───── Dataset rows

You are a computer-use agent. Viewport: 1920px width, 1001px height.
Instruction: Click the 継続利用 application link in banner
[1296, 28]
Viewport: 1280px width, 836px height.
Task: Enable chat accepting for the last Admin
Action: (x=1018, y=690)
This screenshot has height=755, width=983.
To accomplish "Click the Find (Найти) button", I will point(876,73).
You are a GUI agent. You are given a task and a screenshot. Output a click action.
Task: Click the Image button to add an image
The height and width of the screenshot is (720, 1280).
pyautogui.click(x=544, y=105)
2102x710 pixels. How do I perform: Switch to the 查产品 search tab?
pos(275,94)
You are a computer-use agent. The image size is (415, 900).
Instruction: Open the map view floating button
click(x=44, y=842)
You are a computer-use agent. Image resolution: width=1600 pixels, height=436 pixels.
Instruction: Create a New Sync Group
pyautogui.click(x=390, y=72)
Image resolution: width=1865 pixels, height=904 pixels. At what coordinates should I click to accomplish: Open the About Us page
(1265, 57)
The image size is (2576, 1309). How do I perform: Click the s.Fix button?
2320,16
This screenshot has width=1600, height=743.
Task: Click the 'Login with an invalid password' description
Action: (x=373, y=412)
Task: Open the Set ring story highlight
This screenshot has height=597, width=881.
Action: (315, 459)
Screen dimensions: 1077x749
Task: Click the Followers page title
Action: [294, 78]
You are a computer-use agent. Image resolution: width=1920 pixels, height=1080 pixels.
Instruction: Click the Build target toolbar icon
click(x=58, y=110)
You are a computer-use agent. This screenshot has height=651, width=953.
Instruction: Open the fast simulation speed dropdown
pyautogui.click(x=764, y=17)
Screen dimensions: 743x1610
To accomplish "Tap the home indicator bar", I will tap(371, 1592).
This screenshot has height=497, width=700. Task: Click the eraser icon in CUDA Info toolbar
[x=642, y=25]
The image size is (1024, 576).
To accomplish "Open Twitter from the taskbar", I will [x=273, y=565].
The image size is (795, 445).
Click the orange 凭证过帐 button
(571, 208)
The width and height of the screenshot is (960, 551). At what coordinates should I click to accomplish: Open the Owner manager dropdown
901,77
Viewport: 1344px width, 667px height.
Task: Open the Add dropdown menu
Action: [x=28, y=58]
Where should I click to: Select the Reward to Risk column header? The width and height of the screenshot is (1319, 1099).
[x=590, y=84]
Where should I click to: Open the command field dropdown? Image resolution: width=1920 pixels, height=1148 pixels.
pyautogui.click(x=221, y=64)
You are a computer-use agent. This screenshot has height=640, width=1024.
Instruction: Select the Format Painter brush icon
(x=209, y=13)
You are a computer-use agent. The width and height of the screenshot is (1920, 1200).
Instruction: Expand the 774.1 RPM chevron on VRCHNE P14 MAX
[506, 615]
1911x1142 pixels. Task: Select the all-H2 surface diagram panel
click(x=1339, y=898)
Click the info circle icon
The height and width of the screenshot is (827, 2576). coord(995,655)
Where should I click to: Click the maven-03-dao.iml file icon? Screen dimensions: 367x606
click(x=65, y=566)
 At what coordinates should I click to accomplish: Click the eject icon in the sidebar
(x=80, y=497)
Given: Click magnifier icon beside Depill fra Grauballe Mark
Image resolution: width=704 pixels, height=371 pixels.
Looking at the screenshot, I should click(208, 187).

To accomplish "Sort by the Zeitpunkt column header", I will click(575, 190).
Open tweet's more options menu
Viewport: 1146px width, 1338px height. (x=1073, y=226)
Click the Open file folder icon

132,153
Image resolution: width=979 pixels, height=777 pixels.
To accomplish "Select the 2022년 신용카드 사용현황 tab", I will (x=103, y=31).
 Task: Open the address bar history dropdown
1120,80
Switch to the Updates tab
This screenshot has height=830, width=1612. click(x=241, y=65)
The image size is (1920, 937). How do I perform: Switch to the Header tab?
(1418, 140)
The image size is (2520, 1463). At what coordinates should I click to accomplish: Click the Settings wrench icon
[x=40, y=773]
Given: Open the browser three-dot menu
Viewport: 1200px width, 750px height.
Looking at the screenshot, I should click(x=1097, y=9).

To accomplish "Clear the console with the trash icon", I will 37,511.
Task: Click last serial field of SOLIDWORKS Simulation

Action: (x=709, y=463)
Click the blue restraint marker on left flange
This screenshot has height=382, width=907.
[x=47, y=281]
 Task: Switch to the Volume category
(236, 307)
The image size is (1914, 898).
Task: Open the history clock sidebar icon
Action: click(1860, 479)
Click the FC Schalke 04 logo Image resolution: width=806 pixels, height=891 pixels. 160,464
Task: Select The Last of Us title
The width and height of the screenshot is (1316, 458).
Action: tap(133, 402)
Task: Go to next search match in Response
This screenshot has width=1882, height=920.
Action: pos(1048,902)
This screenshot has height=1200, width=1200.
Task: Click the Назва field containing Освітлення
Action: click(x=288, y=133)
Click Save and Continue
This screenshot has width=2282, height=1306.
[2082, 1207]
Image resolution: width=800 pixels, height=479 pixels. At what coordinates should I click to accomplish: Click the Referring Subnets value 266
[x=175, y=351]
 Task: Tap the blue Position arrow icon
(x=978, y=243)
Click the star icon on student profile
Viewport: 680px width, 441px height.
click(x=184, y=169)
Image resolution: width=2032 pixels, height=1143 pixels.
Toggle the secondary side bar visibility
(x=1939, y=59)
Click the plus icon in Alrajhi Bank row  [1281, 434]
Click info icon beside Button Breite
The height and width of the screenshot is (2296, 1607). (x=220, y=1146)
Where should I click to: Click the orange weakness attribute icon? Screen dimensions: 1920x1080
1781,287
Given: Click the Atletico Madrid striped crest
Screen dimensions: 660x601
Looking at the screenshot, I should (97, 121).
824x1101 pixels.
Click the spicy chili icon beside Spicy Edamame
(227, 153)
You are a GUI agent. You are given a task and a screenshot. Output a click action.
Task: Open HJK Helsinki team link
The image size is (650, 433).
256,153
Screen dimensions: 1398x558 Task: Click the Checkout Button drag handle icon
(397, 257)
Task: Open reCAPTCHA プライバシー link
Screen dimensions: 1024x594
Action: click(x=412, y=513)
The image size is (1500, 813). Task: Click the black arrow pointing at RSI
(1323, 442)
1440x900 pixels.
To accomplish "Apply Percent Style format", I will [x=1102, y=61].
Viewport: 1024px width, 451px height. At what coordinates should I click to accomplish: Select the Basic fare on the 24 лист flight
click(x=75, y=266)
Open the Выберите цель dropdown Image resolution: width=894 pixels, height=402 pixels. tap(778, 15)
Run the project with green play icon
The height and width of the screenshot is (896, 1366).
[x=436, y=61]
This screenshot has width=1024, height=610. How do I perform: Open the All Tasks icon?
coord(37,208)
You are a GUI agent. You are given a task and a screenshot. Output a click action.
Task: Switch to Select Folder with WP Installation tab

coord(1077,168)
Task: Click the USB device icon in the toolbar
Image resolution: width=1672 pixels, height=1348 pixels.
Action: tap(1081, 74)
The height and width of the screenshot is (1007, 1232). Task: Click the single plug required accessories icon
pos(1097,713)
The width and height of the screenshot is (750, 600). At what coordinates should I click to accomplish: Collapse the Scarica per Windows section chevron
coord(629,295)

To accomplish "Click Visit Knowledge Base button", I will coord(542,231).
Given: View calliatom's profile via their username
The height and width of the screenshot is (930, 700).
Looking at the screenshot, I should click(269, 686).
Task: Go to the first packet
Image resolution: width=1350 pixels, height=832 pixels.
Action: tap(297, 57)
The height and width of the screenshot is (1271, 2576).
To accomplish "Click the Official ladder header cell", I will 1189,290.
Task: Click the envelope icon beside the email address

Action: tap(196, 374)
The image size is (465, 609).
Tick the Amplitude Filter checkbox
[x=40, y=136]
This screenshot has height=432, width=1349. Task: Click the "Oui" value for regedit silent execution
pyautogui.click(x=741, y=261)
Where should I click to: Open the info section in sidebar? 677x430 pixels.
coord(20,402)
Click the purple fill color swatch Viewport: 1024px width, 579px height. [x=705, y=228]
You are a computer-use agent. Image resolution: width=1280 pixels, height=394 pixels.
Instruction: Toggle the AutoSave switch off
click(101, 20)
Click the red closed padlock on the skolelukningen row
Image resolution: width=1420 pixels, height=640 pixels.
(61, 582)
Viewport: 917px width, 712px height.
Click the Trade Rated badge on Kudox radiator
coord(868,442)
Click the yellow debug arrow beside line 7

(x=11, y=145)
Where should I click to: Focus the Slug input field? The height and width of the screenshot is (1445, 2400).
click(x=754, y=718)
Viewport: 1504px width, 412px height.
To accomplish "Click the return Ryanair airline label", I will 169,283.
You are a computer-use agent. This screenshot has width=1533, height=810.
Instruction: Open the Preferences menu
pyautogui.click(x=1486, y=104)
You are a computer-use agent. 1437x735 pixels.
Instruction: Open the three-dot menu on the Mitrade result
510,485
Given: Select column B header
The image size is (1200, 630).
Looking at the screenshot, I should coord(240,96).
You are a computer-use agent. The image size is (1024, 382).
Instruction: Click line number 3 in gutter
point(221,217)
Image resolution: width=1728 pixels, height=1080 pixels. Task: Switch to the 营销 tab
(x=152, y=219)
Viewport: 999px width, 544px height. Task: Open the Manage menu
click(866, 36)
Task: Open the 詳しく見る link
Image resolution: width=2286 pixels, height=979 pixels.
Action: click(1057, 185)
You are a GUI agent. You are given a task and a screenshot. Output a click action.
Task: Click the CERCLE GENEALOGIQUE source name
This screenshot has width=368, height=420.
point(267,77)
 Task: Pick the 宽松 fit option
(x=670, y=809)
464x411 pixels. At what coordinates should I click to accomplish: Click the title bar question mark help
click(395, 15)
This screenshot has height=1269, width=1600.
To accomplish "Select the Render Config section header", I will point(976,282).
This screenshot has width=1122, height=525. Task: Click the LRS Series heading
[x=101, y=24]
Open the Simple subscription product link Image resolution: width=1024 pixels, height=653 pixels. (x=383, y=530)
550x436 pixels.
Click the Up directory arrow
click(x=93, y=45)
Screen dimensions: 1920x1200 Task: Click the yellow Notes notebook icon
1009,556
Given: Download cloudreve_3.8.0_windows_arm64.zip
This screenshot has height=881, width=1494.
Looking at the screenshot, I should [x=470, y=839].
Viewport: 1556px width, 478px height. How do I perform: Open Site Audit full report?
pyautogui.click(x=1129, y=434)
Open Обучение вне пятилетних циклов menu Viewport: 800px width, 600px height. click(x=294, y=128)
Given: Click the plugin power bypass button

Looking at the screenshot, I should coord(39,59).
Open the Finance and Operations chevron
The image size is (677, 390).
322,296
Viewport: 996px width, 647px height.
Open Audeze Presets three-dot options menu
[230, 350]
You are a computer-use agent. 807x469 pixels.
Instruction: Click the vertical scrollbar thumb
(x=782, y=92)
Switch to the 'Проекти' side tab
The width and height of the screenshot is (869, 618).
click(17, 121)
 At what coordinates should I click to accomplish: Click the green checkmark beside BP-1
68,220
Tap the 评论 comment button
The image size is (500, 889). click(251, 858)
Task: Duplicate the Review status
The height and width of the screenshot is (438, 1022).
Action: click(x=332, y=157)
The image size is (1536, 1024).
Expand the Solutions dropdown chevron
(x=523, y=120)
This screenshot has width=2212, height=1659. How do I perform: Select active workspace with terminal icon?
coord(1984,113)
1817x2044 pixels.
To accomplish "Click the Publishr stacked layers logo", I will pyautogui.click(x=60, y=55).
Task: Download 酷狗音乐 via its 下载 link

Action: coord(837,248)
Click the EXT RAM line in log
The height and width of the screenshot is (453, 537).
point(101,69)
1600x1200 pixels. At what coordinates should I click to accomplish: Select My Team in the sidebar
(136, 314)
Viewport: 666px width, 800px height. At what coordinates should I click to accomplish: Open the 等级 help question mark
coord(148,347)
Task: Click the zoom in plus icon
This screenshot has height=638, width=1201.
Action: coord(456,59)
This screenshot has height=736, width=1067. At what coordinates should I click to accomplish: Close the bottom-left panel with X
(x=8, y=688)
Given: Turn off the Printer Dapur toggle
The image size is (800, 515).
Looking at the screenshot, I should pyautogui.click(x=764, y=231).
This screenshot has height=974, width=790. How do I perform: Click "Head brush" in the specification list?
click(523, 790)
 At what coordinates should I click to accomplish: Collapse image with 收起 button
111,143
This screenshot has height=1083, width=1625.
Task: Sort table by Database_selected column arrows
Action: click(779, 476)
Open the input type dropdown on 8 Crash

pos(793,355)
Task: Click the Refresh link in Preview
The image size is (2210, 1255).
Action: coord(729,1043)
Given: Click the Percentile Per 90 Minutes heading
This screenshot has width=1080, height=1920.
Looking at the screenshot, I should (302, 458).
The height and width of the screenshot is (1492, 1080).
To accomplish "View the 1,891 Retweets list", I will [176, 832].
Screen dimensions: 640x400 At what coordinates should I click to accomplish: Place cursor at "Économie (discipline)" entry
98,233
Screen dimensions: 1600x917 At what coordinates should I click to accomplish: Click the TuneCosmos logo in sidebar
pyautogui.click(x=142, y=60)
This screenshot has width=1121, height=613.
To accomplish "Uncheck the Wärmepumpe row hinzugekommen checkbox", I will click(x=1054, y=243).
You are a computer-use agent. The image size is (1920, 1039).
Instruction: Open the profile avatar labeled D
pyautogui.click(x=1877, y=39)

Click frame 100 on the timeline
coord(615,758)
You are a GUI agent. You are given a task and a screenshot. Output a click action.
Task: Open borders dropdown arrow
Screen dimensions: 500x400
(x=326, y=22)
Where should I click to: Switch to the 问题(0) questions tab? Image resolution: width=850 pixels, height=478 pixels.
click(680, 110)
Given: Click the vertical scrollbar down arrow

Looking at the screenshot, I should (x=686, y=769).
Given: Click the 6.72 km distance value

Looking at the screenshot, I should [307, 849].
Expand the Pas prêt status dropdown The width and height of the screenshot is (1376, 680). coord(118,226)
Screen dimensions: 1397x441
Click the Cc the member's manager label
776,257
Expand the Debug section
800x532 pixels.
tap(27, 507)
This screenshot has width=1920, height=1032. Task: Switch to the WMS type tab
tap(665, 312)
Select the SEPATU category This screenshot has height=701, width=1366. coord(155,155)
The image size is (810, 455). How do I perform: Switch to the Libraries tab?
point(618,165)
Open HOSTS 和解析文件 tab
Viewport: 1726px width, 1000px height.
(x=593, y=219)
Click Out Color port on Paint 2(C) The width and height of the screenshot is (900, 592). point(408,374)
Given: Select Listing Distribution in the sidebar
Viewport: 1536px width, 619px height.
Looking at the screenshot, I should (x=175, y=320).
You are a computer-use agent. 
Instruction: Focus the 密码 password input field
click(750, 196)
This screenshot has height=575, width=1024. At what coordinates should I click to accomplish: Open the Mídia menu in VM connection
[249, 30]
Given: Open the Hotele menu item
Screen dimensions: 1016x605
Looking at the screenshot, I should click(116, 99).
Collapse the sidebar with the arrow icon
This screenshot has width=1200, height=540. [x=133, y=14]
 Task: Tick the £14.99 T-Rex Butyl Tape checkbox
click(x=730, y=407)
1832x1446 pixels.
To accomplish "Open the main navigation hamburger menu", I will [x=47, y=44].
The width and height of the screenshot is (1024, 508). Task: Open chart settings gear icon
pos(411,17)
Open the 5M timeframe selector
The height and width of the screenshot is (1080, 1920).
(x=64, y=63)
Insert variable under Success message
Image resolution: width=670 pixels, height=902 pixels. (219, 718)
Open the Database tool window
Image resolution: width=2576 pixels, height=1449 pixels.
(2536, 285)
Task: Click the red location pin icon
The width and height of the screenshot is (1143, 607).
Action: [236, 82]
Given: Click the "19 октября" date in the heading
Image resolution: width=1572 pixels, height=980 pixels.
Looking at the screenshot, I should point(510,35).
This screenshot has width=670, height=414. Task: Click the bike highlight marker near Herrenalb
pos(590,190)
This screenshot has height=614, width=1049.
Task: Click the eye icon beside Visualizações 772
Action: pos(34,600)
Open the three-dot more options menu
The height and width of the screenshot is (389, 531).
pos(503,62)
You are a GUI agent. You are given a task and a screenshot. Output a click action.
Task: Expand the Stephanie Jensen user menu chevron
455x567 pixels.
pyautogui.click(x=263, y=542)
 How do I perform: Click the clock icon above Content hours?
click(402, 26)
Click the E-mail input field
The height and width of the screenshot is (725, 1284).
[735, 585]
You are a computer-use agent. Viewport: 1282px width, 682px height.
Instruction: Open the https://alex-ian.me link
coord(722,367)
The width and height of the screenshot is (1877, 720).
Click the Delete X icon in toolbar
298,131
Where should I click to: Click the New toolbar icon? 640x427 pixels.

──────────

### Required work:
Please pull together every line in the rows above that contains the word "Tick".

### Output for this task:
Tick the Amplitude Filter checkbox
 Task: Tick the £14.99 T-Rex Butyl Tape checkbox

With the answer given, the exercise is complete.